And here is the code for the readers in msgsend():

count = r->ifcall.count;
if(mq->nxt >= h->buckwrap){
	mq->nxt = h->bucket;
	mq->bufuse = 0;
}
if(mq->nxt + count > h->buckwrap)
	count = h->buckwrap - mq->nxt;
if((mq->bufuse + count > h->buckfull) && (mq->bufuse < h->buckfull))
	count = h->buckfull - mq->bufuse;
memmove(r->ofcall.data, mq->nxt, count);
r->ofcall.count = count;
mq->nxt += count;
mq->bufuse += count;

The key variables here are "h->buckwrap" which is a pointer to where in the hub data buffer wraparound occurs, "h->buckfull" which is the quantity of data in the hub, "h->inbuckp" which is a pointer to where the next message will be written, "mq->bufuse" which is how much data has been transferred to the reader, and "mq->nxt" which is a pointer to where it will add the next data to be sent to readers. If the next write would bring the amount of data written to within 8k of the end of the data bucket, the buckwrap pointer is set to the current limit of data written, and the write is moved back to the start of the bucket. For the reader, if its read point is at or beyond the bucket wrap point, it is sent back to the beginning, and if it wants to read beyond the wrap point, it reads only up to it.

Given this logic, I didn't understand how the "spinning" reads ever happened. I decided to vastly reduce the total size of the data bucket, so I could create controlled test cases with an amount of data I could easily type, rather than needing to put hundreds of thousands of bytes in the bucket to get close to the wraparound conditions. Sure enough, once I sized the buckets down to just 48 bytes and started typing random small strings in, I was able to generate a failure, with the reader "spinning" round the bucket repeatedly, until I added some more data.

I attached acid to a hubfs in this state, and examined the data structures. What I discovered was that the inbuckp was greater than the buckwrap. How can this be? When the inbuckp gets close to the end of the buffer, buckwrap is set to inbuckp and the inbuckp is reset to the start of the bucket. I stared at the code for awhile but insight did not dawn. I decided I needed to watch each step of the failure case as it happened, so I started a new hubfs, set breakpoints at msgsend and wrsend, and started stepping through as I entered the data that triggered the failure.

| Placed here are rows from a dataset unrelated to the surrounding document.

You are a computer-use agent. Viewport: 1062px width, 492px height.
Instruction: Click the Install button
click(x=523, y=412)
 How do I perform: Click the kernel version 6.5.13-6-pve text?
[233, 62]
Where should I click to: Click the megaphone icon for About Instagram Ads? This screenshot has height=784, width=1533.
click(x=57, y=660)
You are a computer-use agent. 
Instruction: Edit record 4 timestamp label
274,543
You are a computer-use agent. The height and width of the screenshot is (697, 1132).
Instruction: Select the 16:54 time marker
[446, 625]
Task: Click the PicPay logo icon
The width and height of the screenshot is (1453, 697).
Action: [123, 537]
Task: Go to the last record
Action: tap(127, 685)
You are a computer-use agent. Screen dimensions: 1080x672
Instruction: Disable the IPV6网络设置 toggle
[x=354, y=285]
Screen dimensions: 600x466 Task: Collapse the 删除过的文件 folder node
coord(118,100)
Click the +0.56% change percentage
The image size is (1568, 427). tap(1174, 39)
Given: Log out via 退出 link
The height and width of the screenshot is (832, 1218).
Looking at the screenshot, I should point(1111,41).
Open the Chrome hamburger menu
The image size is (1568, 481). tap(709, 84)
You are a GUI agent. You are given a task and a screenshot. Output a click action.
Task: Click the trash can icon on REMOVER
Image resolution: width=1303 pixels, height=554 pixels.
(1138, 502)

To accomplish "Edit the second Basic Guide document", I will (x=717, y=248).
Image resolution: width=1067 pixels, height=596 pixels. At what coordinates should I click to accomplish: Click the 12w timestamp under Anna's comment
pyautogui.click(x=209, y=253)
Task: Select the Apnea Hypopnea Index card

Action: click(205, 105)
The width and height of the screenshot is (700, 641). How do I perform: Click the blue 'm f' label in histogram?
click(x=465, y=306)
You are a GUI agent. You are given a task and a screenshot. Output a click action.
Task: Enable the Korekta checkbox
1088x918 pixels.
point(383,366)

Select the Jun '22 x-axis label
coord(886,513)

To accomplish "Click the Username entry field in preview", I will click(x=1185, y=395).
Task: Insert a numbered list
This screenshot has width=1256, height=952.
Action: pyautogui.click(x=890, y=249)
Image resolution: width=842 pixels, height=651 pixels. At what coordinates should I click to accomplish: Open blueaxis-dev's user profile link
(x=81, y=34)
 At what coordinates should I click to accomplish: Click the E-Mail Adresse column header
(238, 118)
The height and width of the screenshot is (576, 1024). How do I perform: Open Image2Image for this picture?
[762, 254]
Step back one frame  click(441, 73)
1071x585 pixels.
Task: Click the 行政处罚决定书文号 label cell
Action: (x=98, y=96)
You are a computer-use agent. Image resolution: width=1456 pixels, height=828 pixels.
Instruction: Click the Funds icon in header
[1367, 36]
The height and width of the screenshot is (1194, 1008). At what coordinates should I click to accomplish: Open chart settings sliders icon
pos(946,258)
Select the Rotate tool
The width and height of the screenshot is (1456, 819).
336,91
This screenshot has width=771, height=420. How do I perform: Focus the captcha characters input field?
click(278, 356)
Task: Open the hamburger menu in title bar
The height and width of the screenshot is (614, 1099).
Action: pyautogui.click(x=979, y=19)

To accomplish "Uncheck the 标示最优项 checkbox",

While I was doing this, a flash of understanding arrived, and the acid-debugging process confirmed it. The failure never could happen from a single "cycle" through the buffer - it was an interaction between two successive cycles. There is an absolute limit of the quantity of data in the buffer, but the actual buckwrap point will always be smaller than this, and can happen at a range of values. The bug is triggered when on the first cycle, the buckwrap is set to a certain value, and on the next cycle, the inbuckp takes a value that is higher than the previous buckwrap, but still not high enough to trigger the wraparound test and cause buckwrap to be reset. The reader still sees the old buckwrap point, and resets itself to the start of the buffer without realizing it is a cycle behind. Once enough additional data is written, the inbuckp resets to the start of the buffer and a new buckwrap is set, and things sync up again.

So, the fix was very simple - in the wrsend function, adding a check and fix for this condition immediately after h->inbuckp += count;

if(h->inbuckp > h->buckwrap)
	h->buckwrap=h->inbuckp+1;

In further testing, this fixed the issue and I was happy to remove the "CHECK HERE FOR BUGS" comment from the code.

Hubfs status

Now that the corner-case wraparound bug and the uninterruptible-read annoyance have been fixed, there are no current known hubfs issues. There are still some "compromises" that result from the simplicity of the design, such as the inability to synchronize output between stdout and stderr when it is used for interactive shells, but within the current design parameters, everything functions correctly so far as my testing has been able to determine.

Recently, we started using hubfs as the backend for an irc-like service on the public grid, which I believe is a good demonstration of how it fits with the basic unix "toolbox" philosophy, as well as showing the strengths of using 9p fses to provide services.